• Tarea
Indica qué decían, según el fragmento dado, los movimientos feministas de los años setenta.

• Fragmento dado
========
El reformateo consiste
en esto: reproducir en el interior de una nueva forma domesticada,
privada de memoria, pulsiones y potencialidades puramente inmanentes, casi
completamente desprovistas de espesor psicológico y metafísico; hacer de los
hombres unas inteligencias artificiales cada vez más previsibles y de sus
cuerpos unos dispositivos cada vez más dóciles.
Joyas
indiscretas y Shejiná
Los
movimientos feministas de los años setenta decían que lo “personal es
político”, es decir que reivindicaban para la economía individual de los
deseos un sitio alejado de los reflectores del Espectáculo; evocaban un ámbito
público que no fuera publicitario y que produjera un sentido diferente de
la normatividad que informa toda cosa “privada” por muy singular que se
creyera.
El
acontecimiento que constituye el Viagra no sólo prueba el fracaso de este
proyecto, sino también lo que tiene como consecuencia directa, que todo aquello
que crecía a la sombra de la intimidad de los sentimientos que se profesaban
las personas ha sido sacado a la luz inmisericorde de una confesión mediática
general.
Lo que ha
vencido el Viagra no es tanto la impotencia, sino el residuo de aquello que
Foucault denominaba la “latencia esencial” de la sexualidad, es decir, aquello
que toda forma de dominación tiende a desenmascarar y que no es lo que el
sujeto quisiera ocultar, sino lo que le permanece oculto a él mismo.
La
pretendida “liberación sexual” se ha traducido, en sus últimas consecuencias,
en una liberalización del sexo y de sus secretos, en un mercado del deseo
autonomizado tanto de su objeto como de su sujeto; mercado para el cual el
coito, nueva forma del equivalente general abstracto, debe tener
lugar, como un comercio entre tantos otros, independientemente de las personas
que se encuentren implicadas en él, de los sentimientos que experimenten, de la
atmósfera y del humor en el que se encuentren. La erección mecánica, pagable a
la vista del portador, ha prevalecido sobre toda metafísica del Eros.
La scientia
sexualis que, a partir del siglo XVlll, sustituye al ars
erotica, es un saber construido y producido para desactivar el potencial
inquietante que el sexo, en cuanto manifestación física de lo metafísico, porta
en sí: “El punto de fragilidad por donde nos llegan las amenazas del mal; el
fragmento de noche que cada uno lleva en sí.” (Foucault, Hay que
defenderla sociedad)
Si antes
bastaba, para volver inofensiva la sexualidad, con ahogarla en una elocuente
censura, todo el problema está hoy, para la dominación, en saber cómo
resucitarla, en un tiempo en el que se muere, vaciada de su sentido oculto,
exiliada de la parte maldita.
========
Entradas guardadas

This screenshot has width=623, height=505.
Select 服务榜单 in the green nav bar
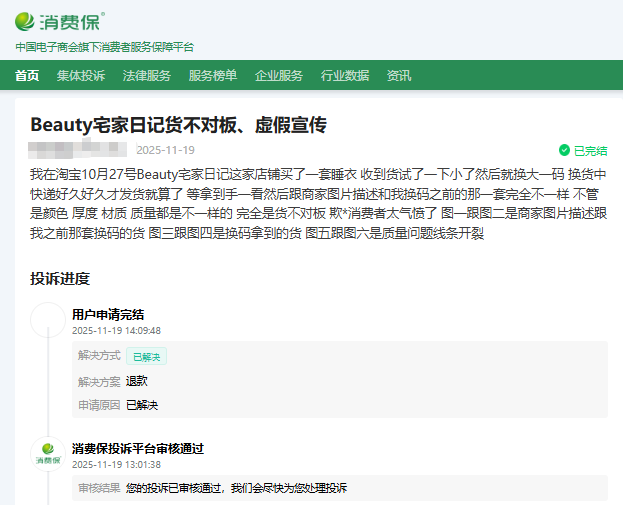coord(213,75)
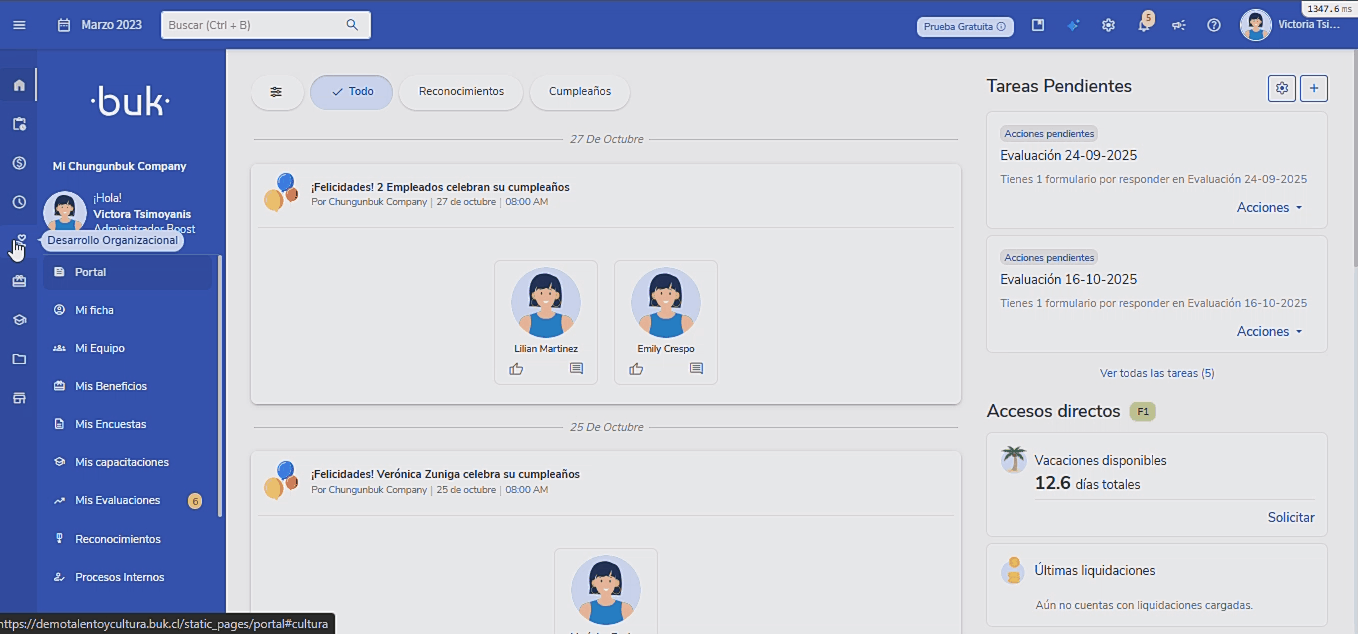Expand Acciones dropdown for Evaluación 16-10-2025
Viewport: 1358px width, 634px height.
(1269, 332)
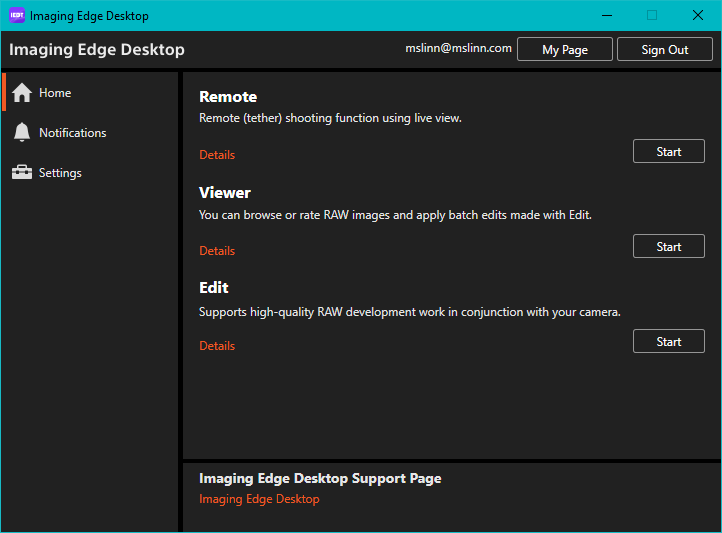Click the Imaging Edge app icon in title bar
The image size is (722, 533).
click(x=16, y=16)
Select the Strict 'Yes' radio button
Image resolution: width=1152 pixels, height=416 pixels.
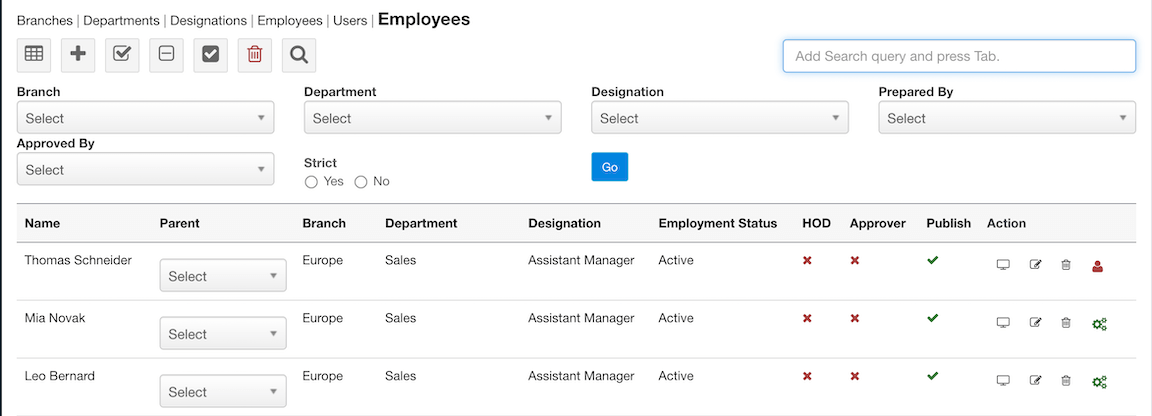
========
• Respuesta
Decían que lo “personal es político”.